Fraire also considered the University of Tennessee at Chattanooga as well as Kentucky’s Campbellsville University, but he chose Truett-McConnell for one reason.

“The coach,” he said. “I was going to go to Dalton State College and not wrestle. I told the coach and he said, ‘Sorry, bud. If you change your mind, I’ll be here for you. If you need anything, I’ll be here for you.’ He kept texting me. He never gave up. He really cared. About two months later, I called him back and said, ‘Do you still need a (197-pound) wrestler?’ He said, ‘Yeah,’ and, ‘Come on.’”

The latter conversation took place earlier this month.

“He wanted to be sure,” said Michael Herndon, Southeast’s head coach the past two seasons and an assistant for the Raiders during Fraire’s sophomore year. “He didn’t want to move away. He wanted to stay here in Dalton, but I think he finally decided he wanted to wrestle and he’d move away for it.”

It’s a decision that made Bailey happy.

“We talked and he said he was just going to college,” Bailey said. “Then he said he can’t stand that. He said he can’t not wrestle. ... I let him know the door wasn’t closed. I kept telling him, ‘I hate to see your talent go to waste.’”

Fraire didn’t waste his talent at Southeast. After finishing as the runner-up at 220 pounds at the Georgia High School Association’s Class 4A state traditional tournament as a junior, he won the state title for the same weight and classification this past season. He was also part of the first Southeast squad to reach the Class 4A state duals tournament as the Raiders advanced this year, and he was also a three-time member of The Daily Citizen’s All-Area Wrestling Team. This past year he was the newspaper’s Wrestler of the Year.

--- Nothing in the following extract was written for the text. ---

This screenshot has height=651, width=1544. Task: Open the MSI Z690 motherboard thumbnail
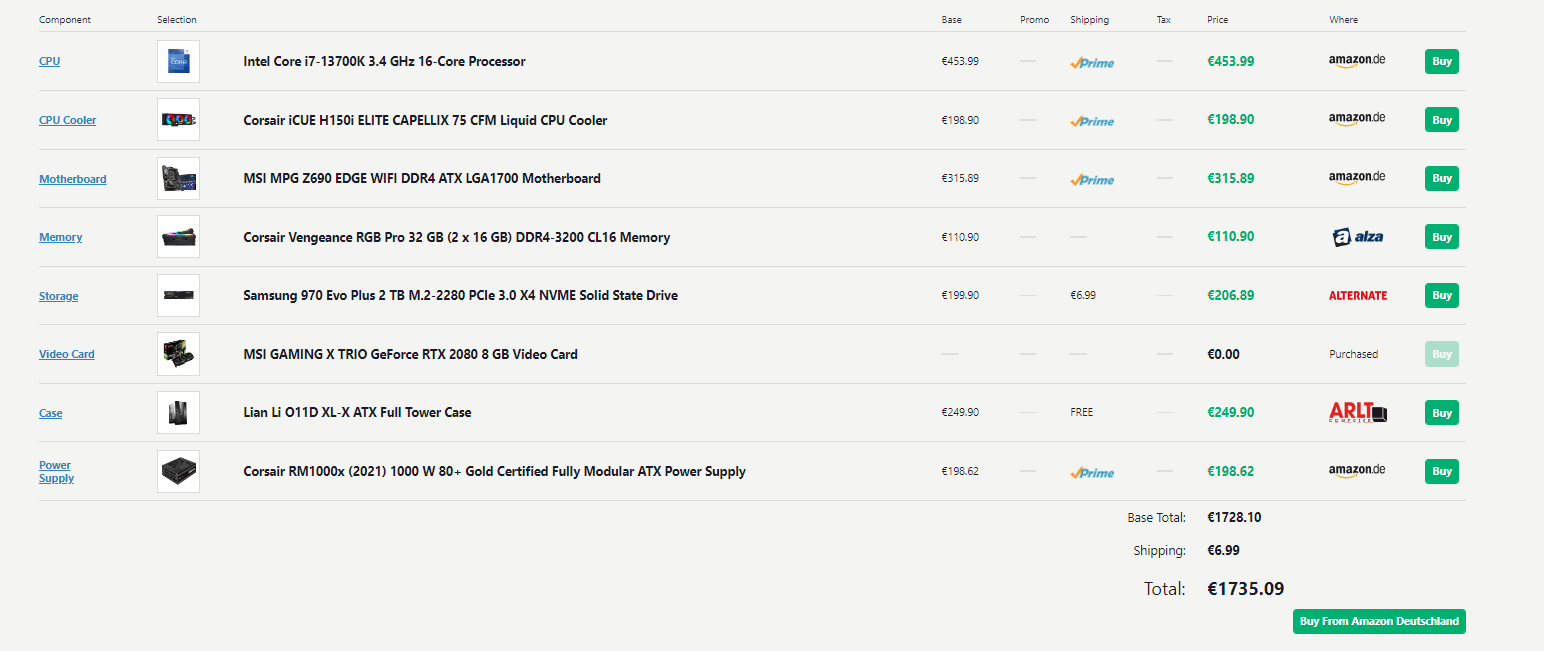point(178,178)
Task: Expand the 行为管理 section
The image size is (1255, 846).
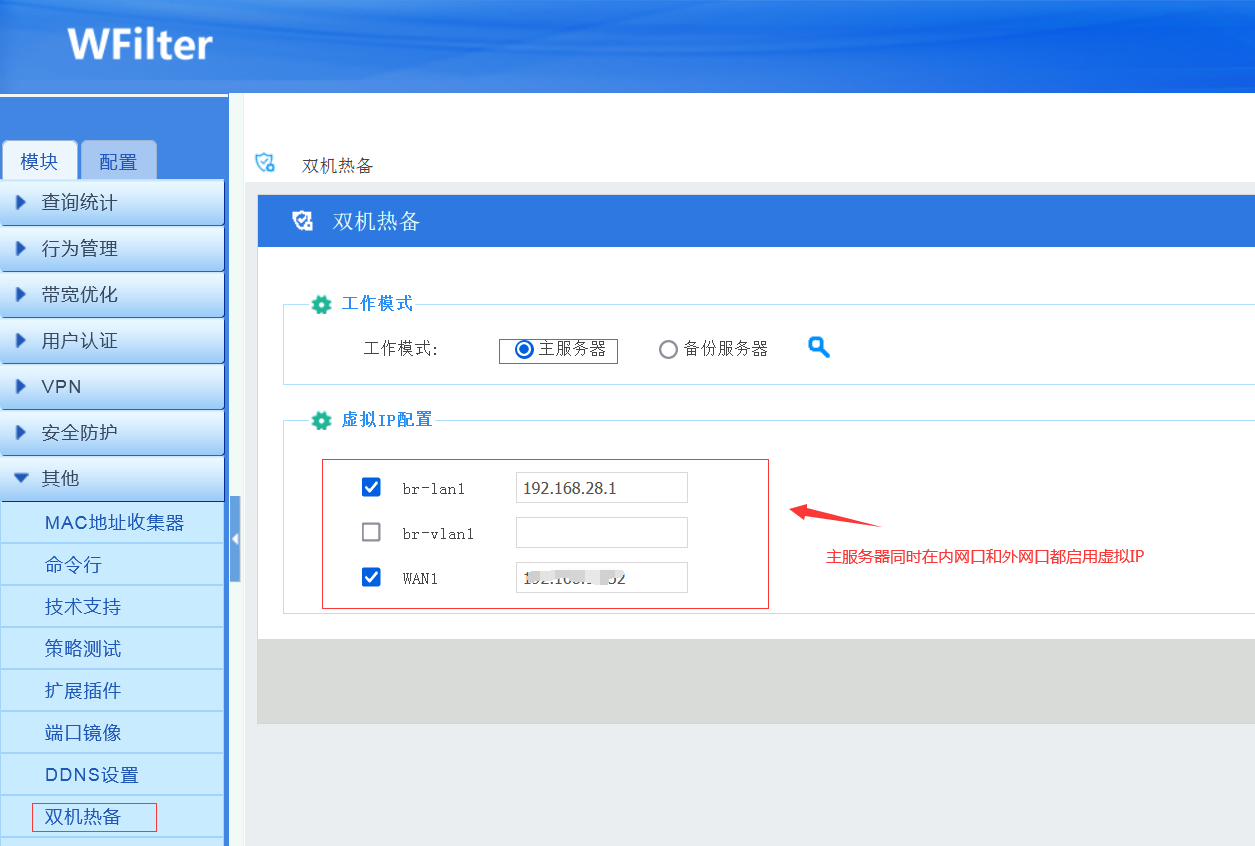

“That always helps, because that proves he has achieved well,” Bailey said. “I like the way he wrestles. I saw him early in the year.”

Truett-McConnell’s program is preparing for its third year of competition. All 20 wrestlers on the roster on the school’s athletics website are from Georgia, and only one is a senior.

For NAIA wrestling, there are separate national tournaments for teams and individuals. For the team event, a program must have earned at least a certain ranking the year prior to be invited. Individuals can qualify by being one of the top four finishers in their weight class in one of the four regional tournaments held across the country.

“We’ve had some moderate success,” Bailey said. “We’ve had some guys make nationals. We’re just hoping to turn a corner and get some good recruiting classes in.”

Although there is a 285-pound weight class in NAIA wrestling, the 220 class doesn’t exist, so Fraire plans to drop down to 197. He is accustomed to losing weight, though. Fraire was a defensive lineman for Southeast’s football team and played at a higher weight for that sport, so he began this past wrestling season in the 285-pound weight class before moving into the 220 class later in the schedule.

Bailey believes Fraire has the fundamentals to succeed at the college level, regardless of the size of his competition.

“He’s good on his feet,” Bailey said. “In college wrestling, you have to be able to take people down and defend yourself. He does a good job on his feet and has good technique. I like that with my big guys, being able to take guys down.”